Princely estate vantage point

The prince's estate , also known as the prince waiting room, has its roots in the early 19th century. After a visit by Emperor Franz I and his wife Karoline in 1830, a wooden observatory with stone foundations was built in early May 1839. The imperial visit in his role as Styrian sovereign gave the control room its name, a plaque reminds of it.

In 1852 the wooden tower was exchanged for a stone observation tower. The snail shape made of dry rock, which is unusual for viewing points and has been preserved to the present day, is similar in its construction to the core canopy. The construction management took over Franz Hauberisser , who carried out the plan by Johann Neuwerth. The construction lasted until 1888. The realization of a “Bismarck Tower” prevented the outbreak of the First World War , and the control room built in 1934 collapsed again in 1937.

After the reconstruction, the prince's estate was called the Adolf Hitler Tower at the time of World War II , and from 1943 it was used as a flak tower . On August 16, 1950, Herbert Schuen, a businessman in Graz, acquired the property EZ 359 KG Gösting with the prince's status from the Alpine Association, which was open to the public.
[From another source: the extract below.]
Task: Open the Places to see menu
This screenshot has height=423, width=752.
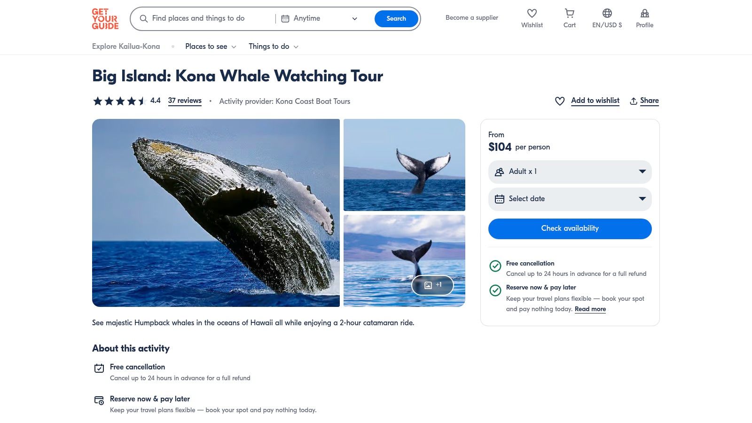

In the course of the acquisition, the buyer undertook to keep the "Fürstenstand" observation tower on the object of purchase in perfect condition at his own expense and that this observation tower will continue to be accessible to the public including the access points from the basic limits. In the summer of 2014, the prince's estate was closed to the public due to the risk of collapse.

The control room is a listed building .

Individual evidence

  1. Bernhard Hubmann, Bernd Moser: Graz city and cultural geology - an excursion guide. 8th conference of the working group "History of Earth Sciences in Austria" (April 24-26, 2009 in Graz), III. Excursion, In: Reports of the Federal Geological Institute , Volume 45, Vienna 2009, Stop 1: The Plabutsch: Graz local mountain and the place of origin of many of Graz's stone blocks. P. 55 ff, whole article p. 52–72, PDF on ZOBODAT there p. 3 ff.
  2. First details: New cable car: From 2022 you will gondola over Plabutsch to Thalersee . In: www.kleinezeitung.at . ( kleinezeitung.at [accessed on November 8, 2018]).
  3. Plabutsch gondola from 2022 - cable car to the Plabutsch on blounge.at on November 8, 2018
  4. Renate Kniely: lookout to Graz . In: Historical yearbook of the city of Graz. Volume 38/39. Graz 2009. p. 430 (full article p. 413–457).
  5. Kniely: Outlook waiting around Graz , p. 432.
  6. Kniely: Outlook waiting around Graz , p. 433.
  7. Kniely: Outlook waiting around Graz , p. 434f.
  8. ^ Siegfried Nagl , Rudolf Moser , GBG Gebäude- und Baumanagement Graz : GR.-Inquiry no. 728/2015. Renovation of the Graz observation tower . Graz City Council, Graz 2015. - Full text online (PDF; 2.5 MB) , accessed on January 29, 2018.